Theophilus Shepstone
Sir Theophilus Shepstone (Westbury-on-Trym, 8 januari 1817 – Pietermaritzburg, 23 juni 1893) was een Brits ambtenaar in Zuid-Afrika.[1]
Inheemse relaties
[bewerken | brontekst bewerken]Shepstone's familie emigreerde in 1820 naar de Kaapkolonie, waar hij tijdens zijn opleiding als missionaris de inheemse talen van Zuid-Afrika bestudeerde en het Xhosa wist te beheersen. Tijdens de Britse Grensoorlogen met de Xhosa diende hij als tolk en bemiddelaar.
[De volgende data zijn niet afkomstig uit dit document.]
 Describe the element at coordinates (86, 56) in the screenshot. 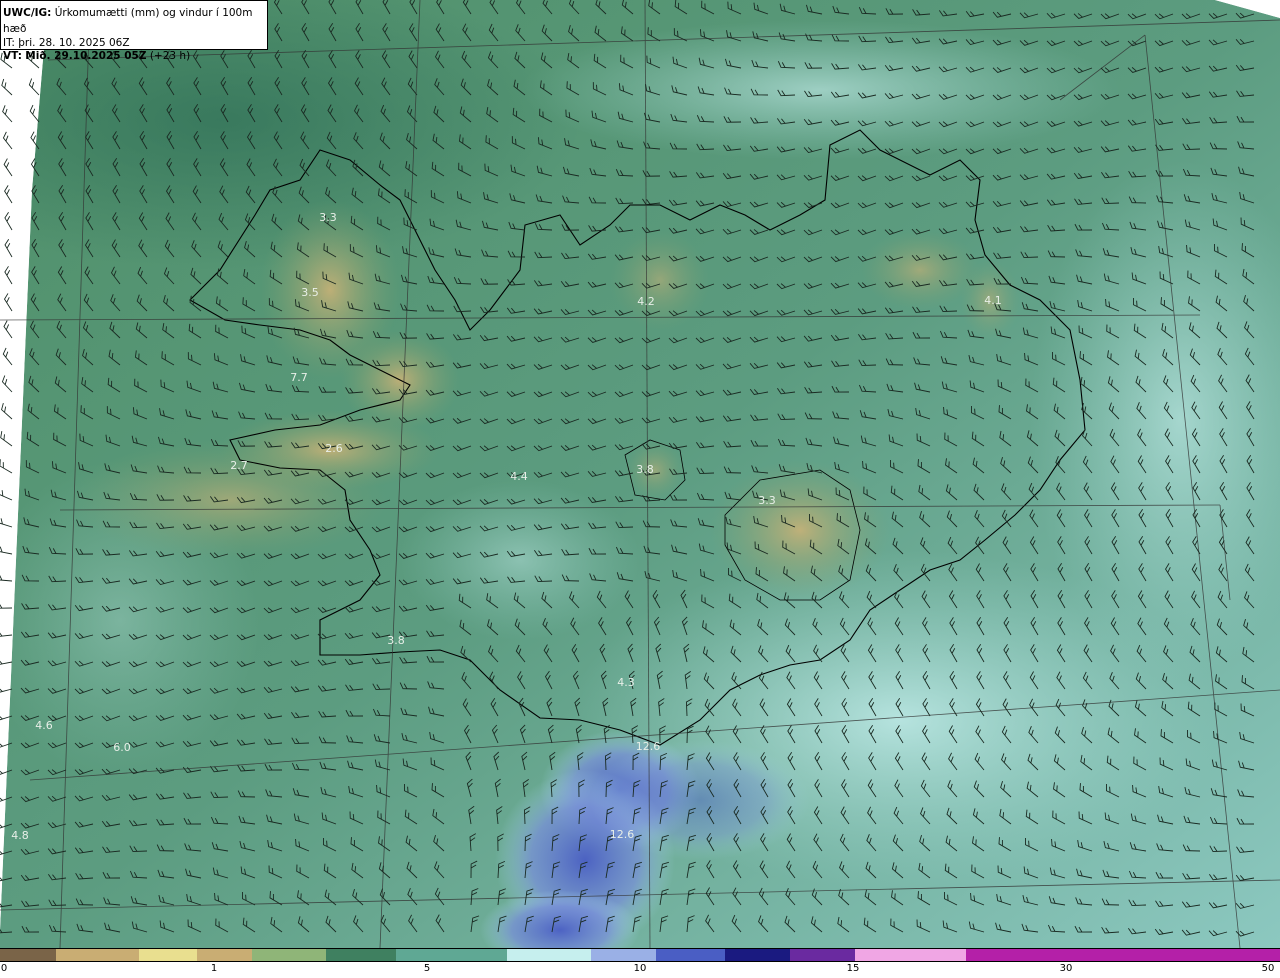

I see `valid-time-value: Mið. 29.10.2025 05Z` at that location.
In 1845 verhuisde hij naar Natal waar hij werkte als diplomaat en later secretaris van inheemse zaken, een positie waarmee hij veel invloed had op de stammen. Zijn beleid tolereerde de inheemse culturen grotendeels en een periode van relatieve vrede tussen Britten en Afrikanen in Natal brak aan. Ook zijn relatie met de Zoeloes was aanvankelijk goed; zo was hij aanwezig bij de kroning van koning Cetshwayo.
Transvaal
[bewerken | brontekst bewerken]In 1877 ging Shepstone in opdracht van de koloniale regering naar de hoofdstad van de Zuid-Afrikaansche Republiek (Transvaal), Pretoria. Op dat moment verkeerde Transvaal in een staat van onrust; de schatkist was leeg en staatspresident Thomas François Burgers voerde een ineffectief beleid uit. Hierop proclameerde Shepstone op het Kerkplein de Britse annexatie van Transvaal. Hij werd hierop administrator van de nieuwe Transvaalkolonie.
In 1880 zou na de protesten van Paul Kruger de Eerste Boerenoorlog uitbreken om de annexatie succesvol terug te draaien. Hierna richtte Shepstone zich op het Zoeloekoninkrijk, en was hij verantwoordelijk voor de voorbereiding op de Zoeloe-oorlog.
Hij stierf in 1893 in Pietermaritzburg, Natal.